Run this notebook: Open in Colab Open in Kaggle

Plot Label Propagation Digits Active Learning¶

========================================= Label Propagation digits: Active learning¶

Demonstrates an active learning technique to learn handwritten digits using label propagation.

We start by training a label propagation model with only 10 labeled points, then we select the top five most uncertain points to label. Next, we train with 15 labeled points (original 10 + 5 new ones). We repeat this process four times to have a model trained with 30 labeled examples. Note you can increase this to label more than 30 by changing max_iterations. Labeling more than 30 can be useful to get a sense for the speed of convergence of this active learning technique.

A plot will appear showing the top 5 most uncertain digits for each iteration of training. These may or may not contain mistakes, but we will train the next model with their true labels.

Imports for Active Learning with Label Spreading¶

Active learning iteratively selects the most informative samples for human labeling: Starting with only 10 labeled digit samples, LabelSpreading is trained on the full dataset (labeled + unlabeled), then the 5 samples with the highest prediction entropy are identified as the most uncertain.
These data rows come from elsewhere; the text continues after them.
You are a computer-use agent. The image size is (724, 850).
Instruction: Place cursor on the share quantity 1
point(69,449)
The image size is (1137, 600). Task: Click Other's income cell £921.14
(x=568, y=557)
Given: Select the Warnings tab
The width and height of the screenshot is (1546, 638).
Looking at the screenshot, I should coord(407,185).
These samples are “labeled” (their true labels are revealed) and added to the labeled set, and the process repeats for max_iterations=5 rounds, growing the labeled set from 10 to 35 samples. This greedy uncertainty-sampling strategy selects samples at decision boundaries where the model is most confused, providing maximum information per label.
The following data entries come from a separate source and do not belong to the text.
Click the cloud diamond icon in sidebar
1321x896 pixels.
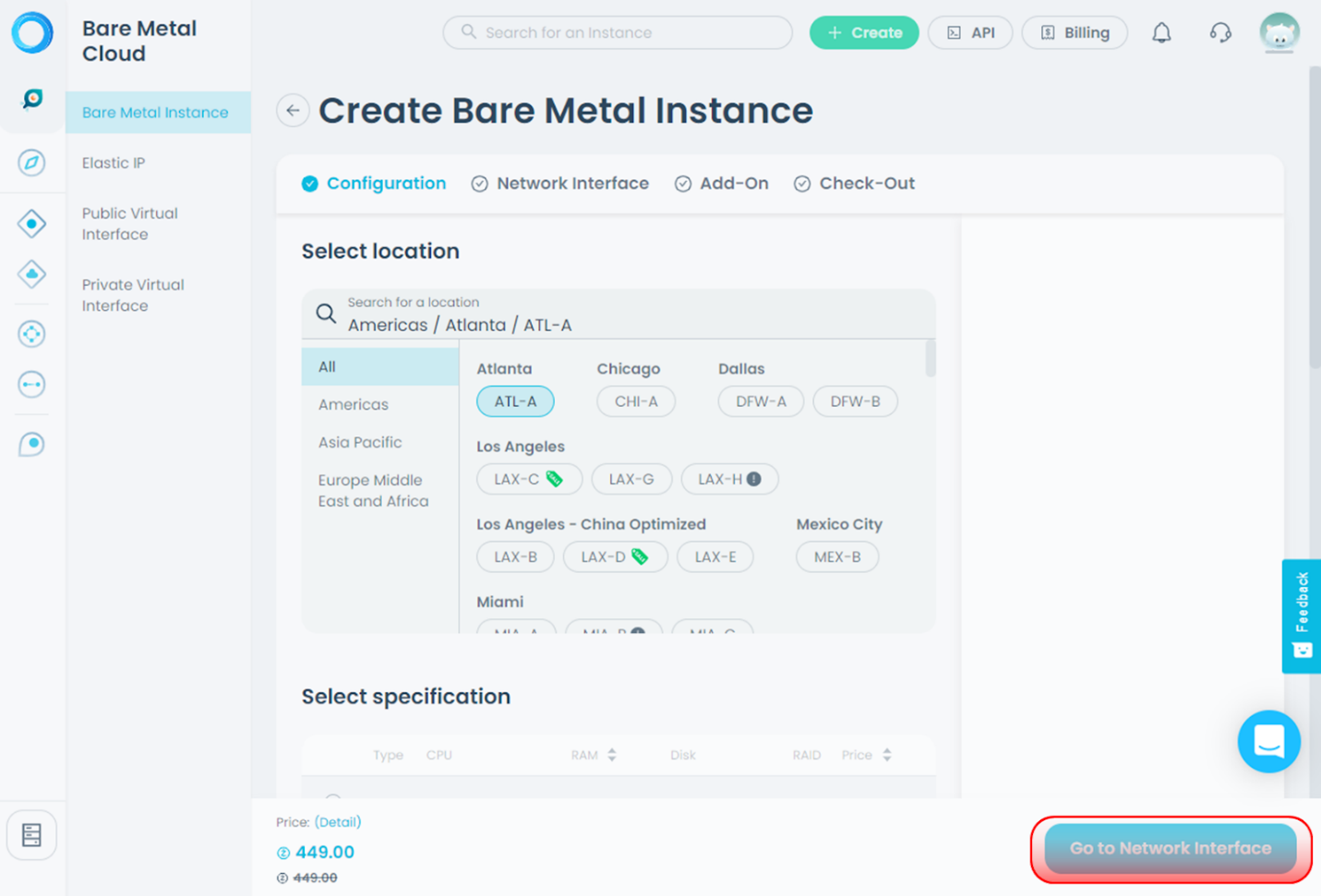coord(31,273)
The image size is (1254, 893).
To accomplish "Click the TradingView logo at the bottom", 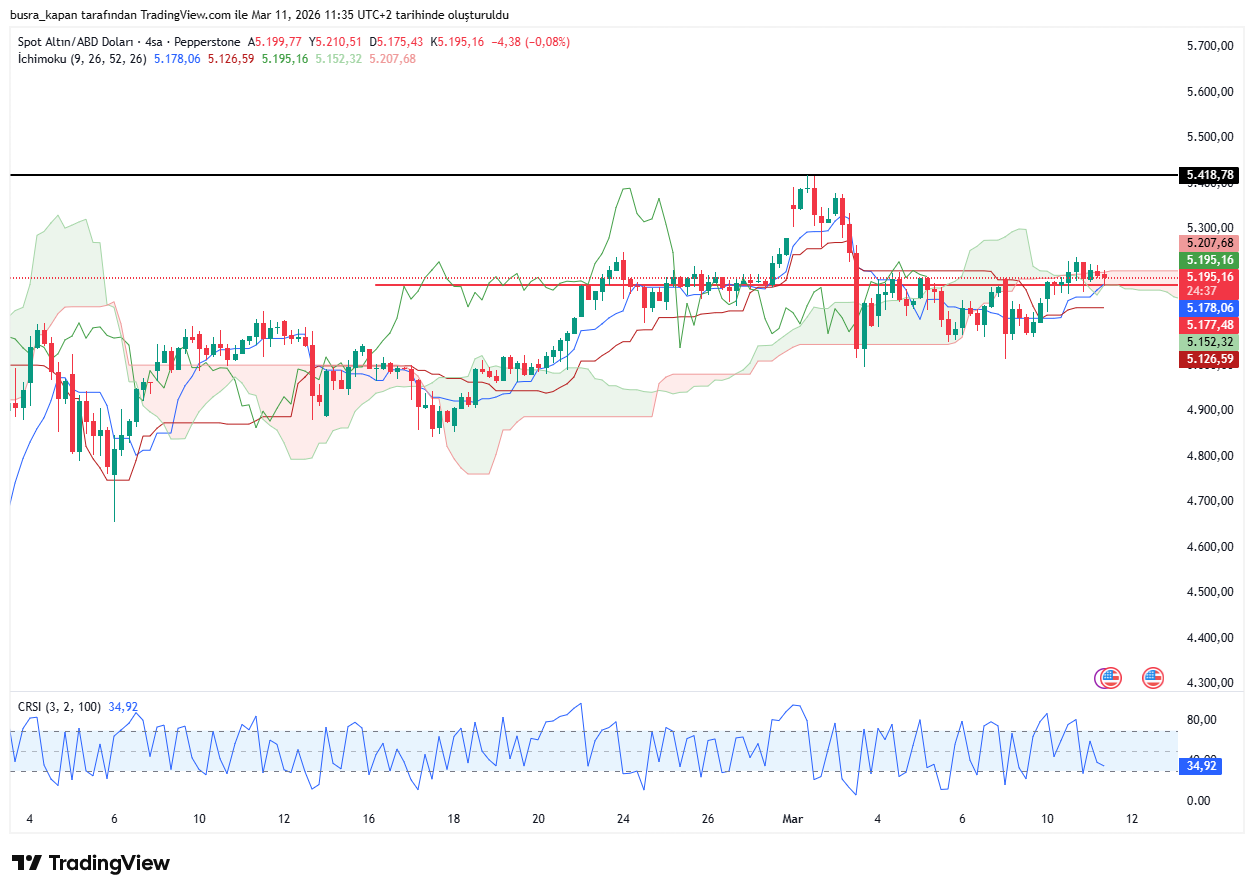I will click(x=91, y=863).
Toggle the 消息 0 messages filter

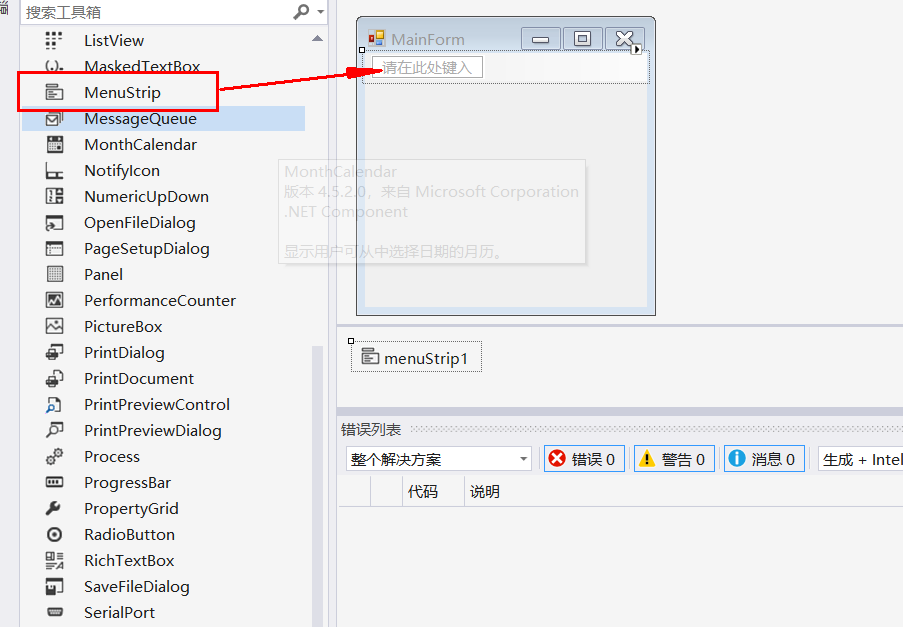763,458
The entropy-based selection prioritizes samples where the label distribution is most uniform across classes: scipy.stats.distributions.entropy applied to lp_model.label_distributions_ measures how spread out each sample’s predicted class probabilities are. A sample with entropy near log(10) (for 10 digit classes) has nearly uniform probability across all classes, indicating the model has no idea which class it belongs to – labeling such a sample provides the most information for disambiguating the decision boundary. The visualization shows the 5 most uncertain samples at each iteration alongside their predicted and true labels, demonstrating how the model’s uncertainty decreases and accuracy improves as more informative labels are acquired.
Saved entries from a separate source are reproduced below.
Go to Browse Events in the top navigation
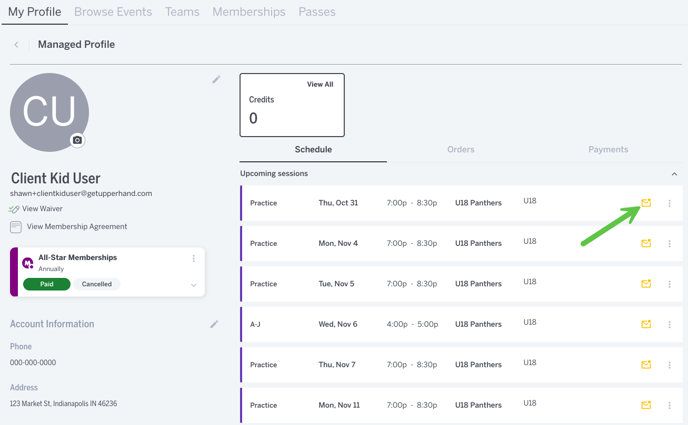Screen dimensions: 688x425 pos(113,12)
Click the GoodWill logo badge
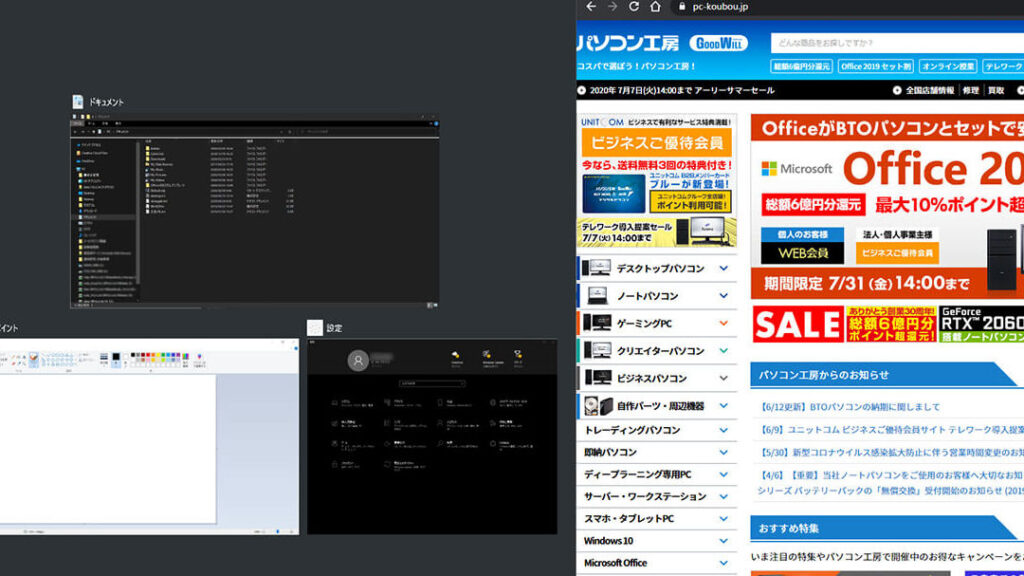Screen dimensions: 1024x576 tap(716, 43)
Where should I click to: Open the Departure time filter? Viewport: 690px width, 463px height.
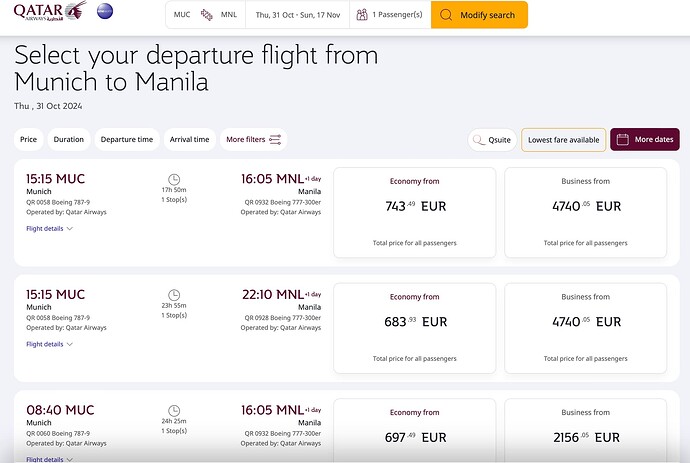click(x=127, y=140)
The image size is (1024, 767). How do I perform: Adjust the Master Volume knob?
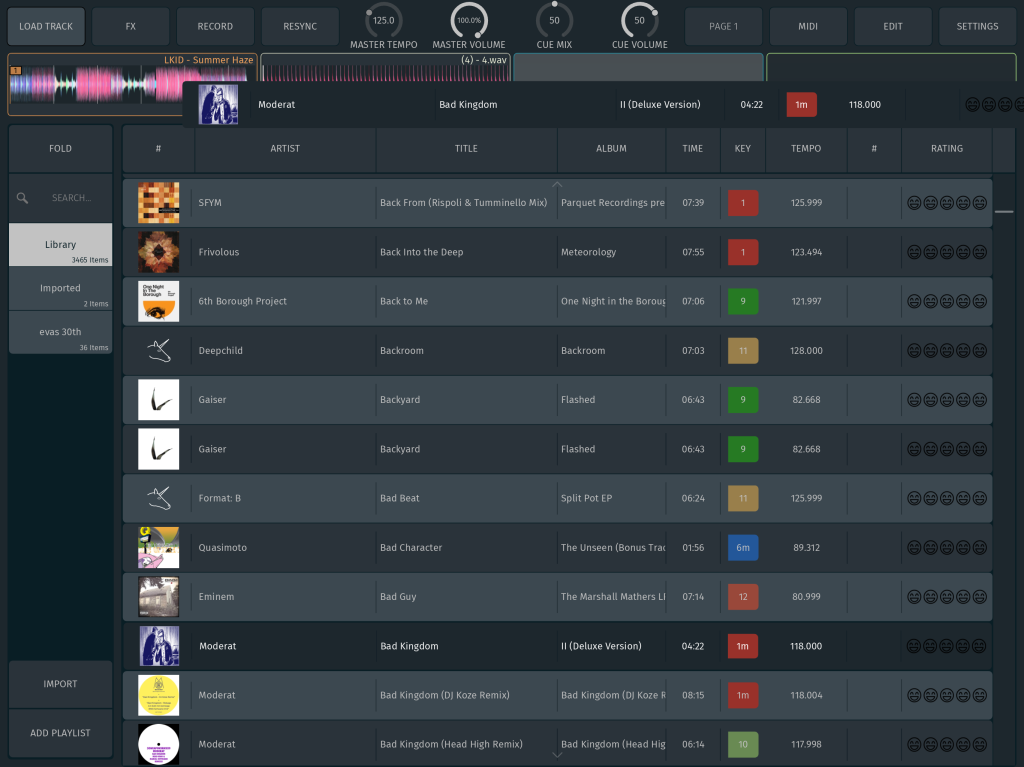[468, 20]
# Authors: The scikit-learn developers
# SPDX-License-Identifier: BSD-3-Clause

import matplotlib.pyplot as plt
import numpy as np
from scipy import stats

from sklearn import datasets
from sklearn.metrics import classification_report, confusion_matrix
from sklearn.semi_supervised import LabelSpreading

digits = datasets.load_digits()
rng = np.random.RandomState(0)
indices = np.arange(len(digits.data))
rng.shuffle(indices)

X = digits.data[indices[:330]]
y = digits.target[indices[:330]]
images = digits.images[indices[:330]]

n_total_samples = len(y)
n_labeled_points = 40
max_iterations = 5

unlabeled_indices = np.arange(n_total_samples)[n_labeled_points:]
f = plt.figure()

for i in range(max_iterations):
    if len(unlabeled_indices) == 0:
        print("No unlabeled items left to label.")
        break
    y_train = np.copy(y)
    y_train[unlabeled_indices] = -1

    lp_model = LabelSpreading(gamma=0.25, max_iter=20)
    lp_model.fit(X, y_train)

    predicted_labels = lp_model.transduction_[unlabeled_indices]
    true_labels = y[unlabeled_indices]

    cm = confusion_matrix(true_labels, predicted_labels, labels=lp_model.classes_)

    print("Iteration %i %s" % (i, 70 * "_"))
    print(
        "Label Spreading model: %d labeled & %d unlabeled (%d total)"
        % (n_labeled_points, n_total_samples - n_labeled_points, n_total_samples)
    )

    print(classification_report(true_labels, predicted_labels))

    print("Confusion matrix")
    print(cm)

    # compute the entropies of transduced label distributions
    pred_entropies = stats.distributions.entropy(lp_model.label_distributions_.T)

    # select up to 5 digit examples that the classifier is most uncertain about
    uncertainty_index = np.argsort(pred_entropies)[::-1]
    uncertainty_index = uncertainty_index[
        np.isin(uncertainty_index, unlabeled_indices)
    ][:5]

    # keep track of indices that we get labels for
    delete_indices = np.array([], dtype=int)

    # for more than 5 iterations, visualize the gain only on the first 5
    if i < 5:
        f.text(
            0.05,
            (1 - (i + 1) * 0.183),
            "model %d\n\nfit with\n%d labels" % ((i + 1), i * 5 + 10),
            size=10,
        )
    for index, image_index in enumerate(uncertainty_index):
        image = images[image_index]

        # for more than 5 iterations, visualize the gain only on the first 5
        if i < 5:
            sub = f.add_subplot(5, 5, index + 1 + (5 * i))
            sub.imshow(image, cmap=plt.cm.gray_r, interpolation="none")
            sub.set_title(
                "predict: %i\ntrue: %i"
                % (lp_model.transduction_[image_index], y[image_index]),
                size=10,
            )
            sub.axis("off")

        # labeling 5 points, remote from labeled set
        (delete_index,) = (unlabeled_indices == image_index).nonzero()
        delete_indices = np.concatenate((delete_indices, delete_index))

    unlabeled_indices = np.delete(unlabeled_indices, delete_indices)
    n_labeled_points += len(uncertainty_index)

f.suptitle(
    (
        "Active learning with Label Propagation.\nRows show 5 most "
        "uncertain labels to learn with the next model."
    ),
    y=1.15,
)
plt.subplots_adjust(left=0.2, bottom=0.03, right=0.9, top=0.9, wspace=0.2, hspace=0.85)
plt.show()